It is essential that the judge understand that this community is in complete solidarity that no violent sexual predators be located anywhere in our community.
Squaw Valley businessman Lonnie Work
Work said he and other residents believe that Liberty Healthcare, the contractor hired by the California Department of State Hospitals to find housing for Snyder, still is trying to place Snyder in Squaw Valley. If a home is found for Snyder, Fresno County Superior Court Judge Gary Hoff has to approve the location.
“It is essential that the judge understand that this community is in complete solidarity that no violent sexual predators be located anywhere in our community,” Work said.
Ralph Montaño, spokesman for the Department of State Hospitals, said in an email Thursday that the Sage Lane property “is no longer being considered for placement of a DSH patient.”
The Department of State Hospitals has notified the court of the property owner’s decision, he said. Without giving a location, Montaño said, the department has searched other locations in Fresno County and “is prepared to present other housing options to the judge” at Snyder’s next hearing on Feb. 28.
Snyder, who grew up in Fresno, is one of 480 sexually violent predators in California who have finished their prison sentences but are considered so dangerous that they must remain locked up at Coalinga State Hospital.
In March, Snyder earned his freedom in Fresno County Superior Court when he acknowledged his wrongdoing, showed remorse for his victims and completed intense treatment programs, said Fresno defense lawyer Curtis Sok, who represents Snyder.
In his ruling, Hoff said Snyder, who has been diagnosed with abnormal sexual desires, typically involving extreme or dangerous activities, still is a sexually violent predator. But Hoff found Snyder could be released to a home in Fresno County under strict conditions, such as 24-hour monitoring and drug testing.
Snyder and his family are concerned for his safety if he lives there.
Fresno defense attorney Curtis Sok
But finding a home for him has been difficult. In August last year, dozens of residents protested the potential placement of Snyder in a five-bedroom, two-story home on La Paz Avenue in northwest Fresno. Residents said the home was not suitable for Snyder because it was near a school and park. Hoff later found the La Paz Avenue home unsuitable for Snyder.
After the fire destroyed the mobile home on Sage Lane on Jan. 12, Sok said he planned to asked the owner to provide another mobile home on the Sage Lane property for Snyder.

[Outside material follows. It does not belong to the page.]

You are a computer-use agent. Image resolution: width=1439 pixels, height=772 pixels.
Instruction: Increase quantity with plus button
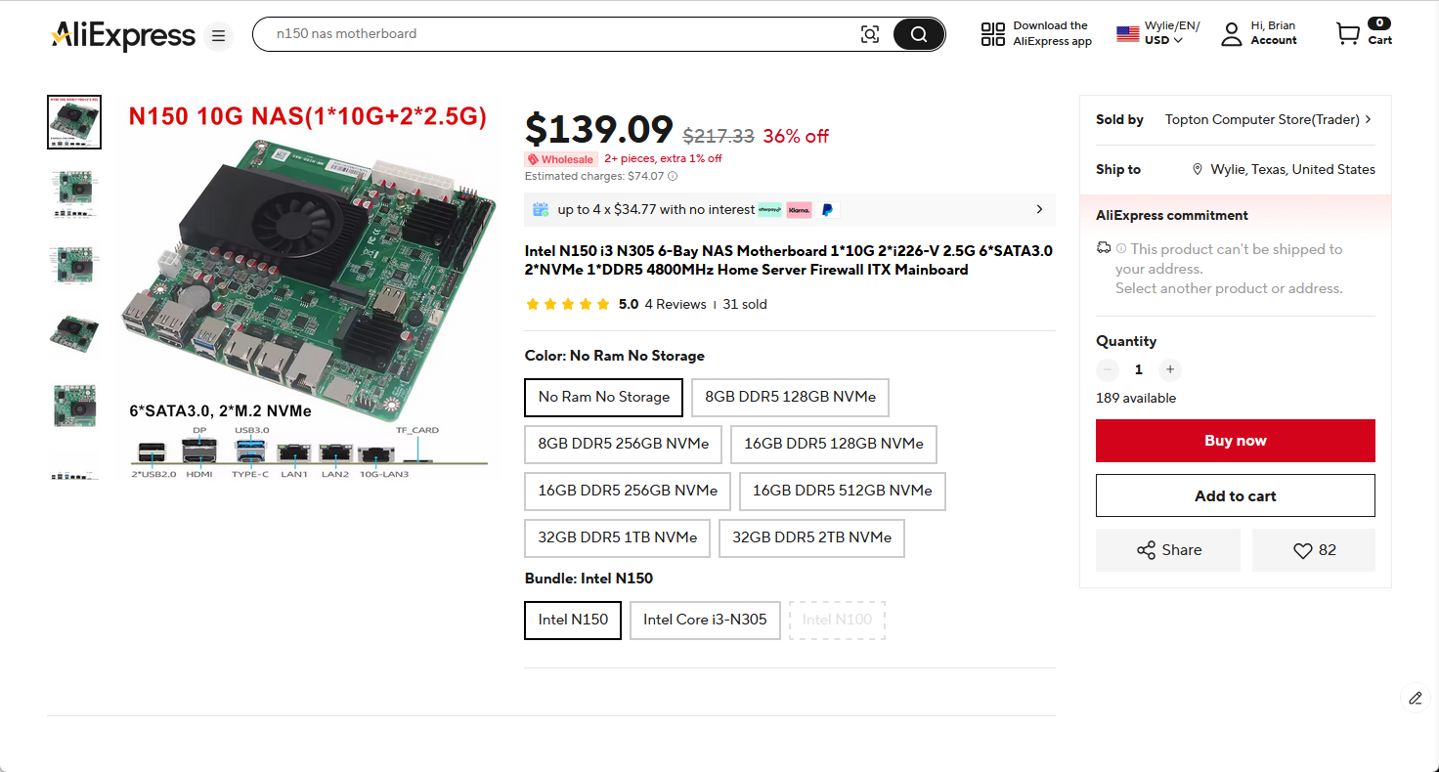[1170, 369]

“We are not giving up. We are not giving in to this hatred, this mob mentality,” Sok said at the time, adding that Snyder earned a second chance, and the Squaw Valley property is a perfect place for him because it is relatively isolated.
But last week, Snyder asked Liberty Healthcare to find another location for him, Sok said. “Snyder and his family are concerned for his safety if he lives there,” said Sok, who said he hasn’t been told of any new locations for Snyder.
Capt. Jeremiah Wittwer of the California Department of Forestry and Fire Protection, said Thursday that the Sage Lane fire is suspicious and its cause remains undetermined. Because electricity still was going to the mobile home, the cause could be electrical, Wittwer said. But it also could be arson, he said.
Work, the Squaw Valley businessman, said the Department of State Hospitals is keeping Squaw Valley residents in the dark about what they plan to do with Snyder. But he said Squaw Valley is not the place for him because there are hundreds of children living in the area.
“I don’t care what they say, this mountain is off limits to that kind of person,” Work said.